-- Set exercise --
Retype the lines of the material below, from the line with "516x511 pixels." up to and including the line with "[x=603, y=149]", character for character.

-- Entries from a dataset --
▼

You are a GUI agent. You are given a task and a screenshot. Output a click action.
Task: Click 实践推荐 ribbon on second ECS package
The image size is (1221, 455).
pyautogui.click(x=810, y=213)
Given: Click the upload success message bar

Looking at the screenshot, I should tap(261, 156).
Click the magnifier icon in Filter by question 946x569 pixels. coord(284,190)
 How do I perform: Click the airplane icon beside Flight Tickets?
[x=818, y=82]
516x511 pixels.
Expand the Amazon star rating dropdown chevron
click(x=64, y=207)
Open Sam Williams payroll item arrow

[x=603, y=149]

▲
▼

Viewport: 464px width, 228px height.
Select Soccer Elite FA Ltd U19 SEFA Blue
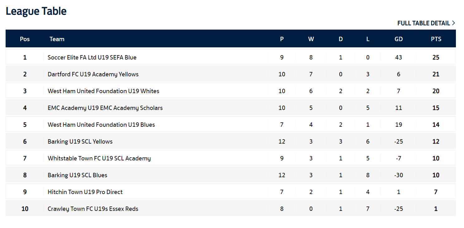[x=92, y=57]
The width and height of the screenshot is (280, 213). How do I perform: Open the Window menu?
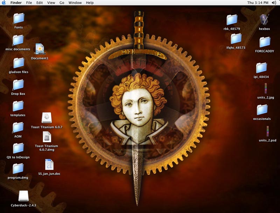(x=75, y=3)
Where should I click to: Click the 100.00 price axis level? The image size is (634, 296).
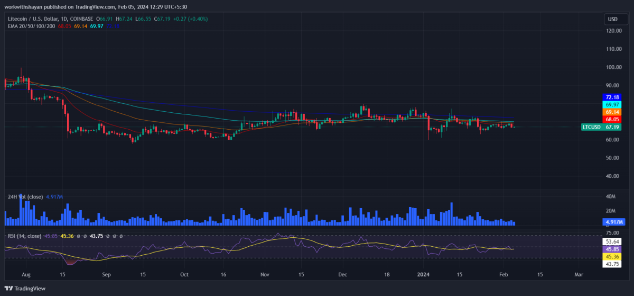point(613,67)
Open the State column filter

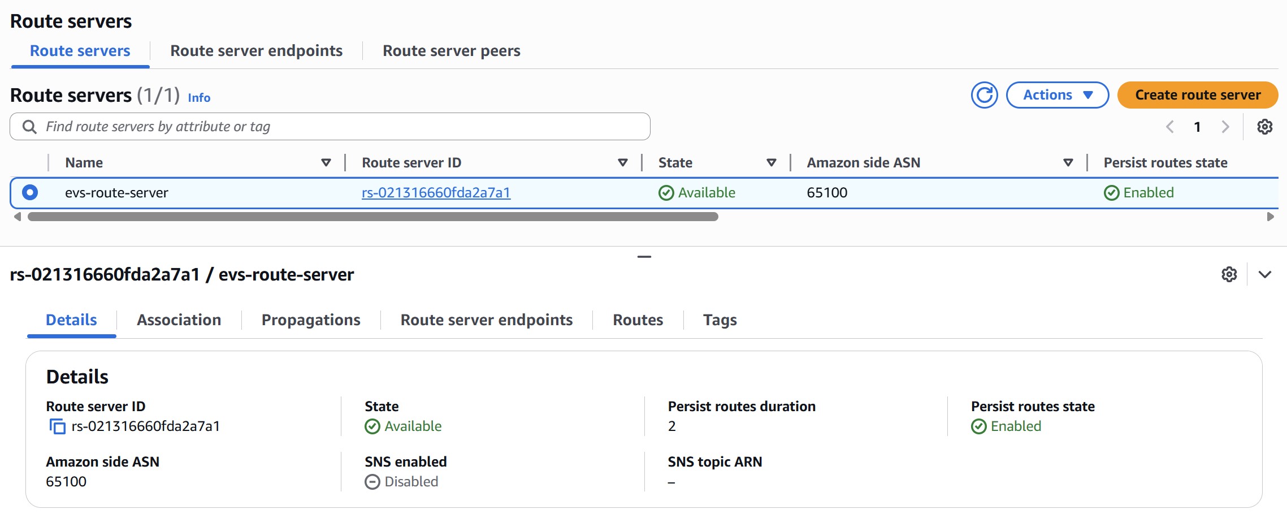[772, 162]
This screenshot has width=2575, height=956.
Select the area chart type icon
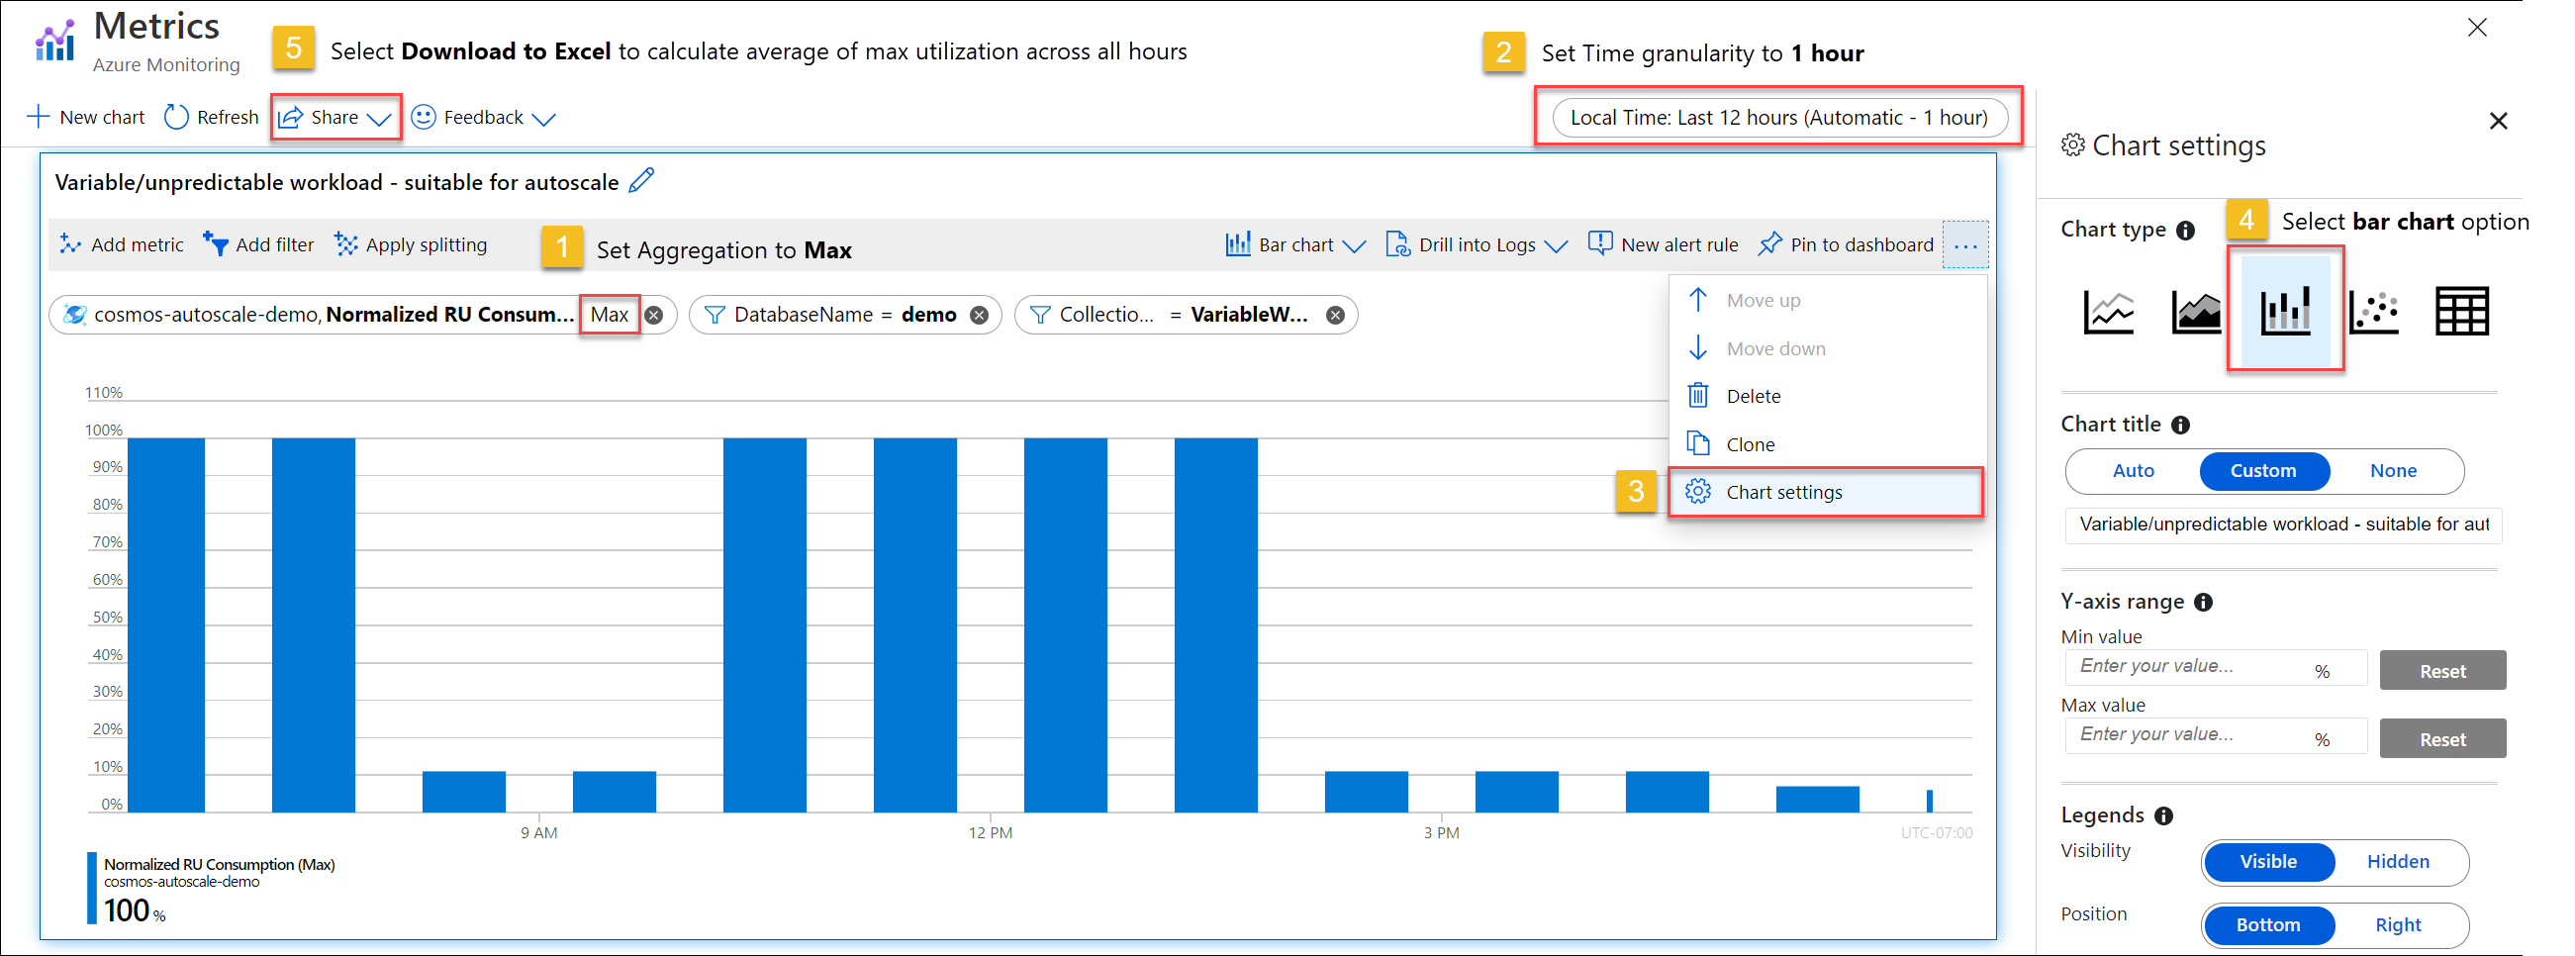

▲

-- Output for this exercise --
516x511 pixels.
Expand the Amazon star rating dropdown chevron
click(x=64, y=207)
Open Sam Williams payroll item arrow

[x=603, y=149]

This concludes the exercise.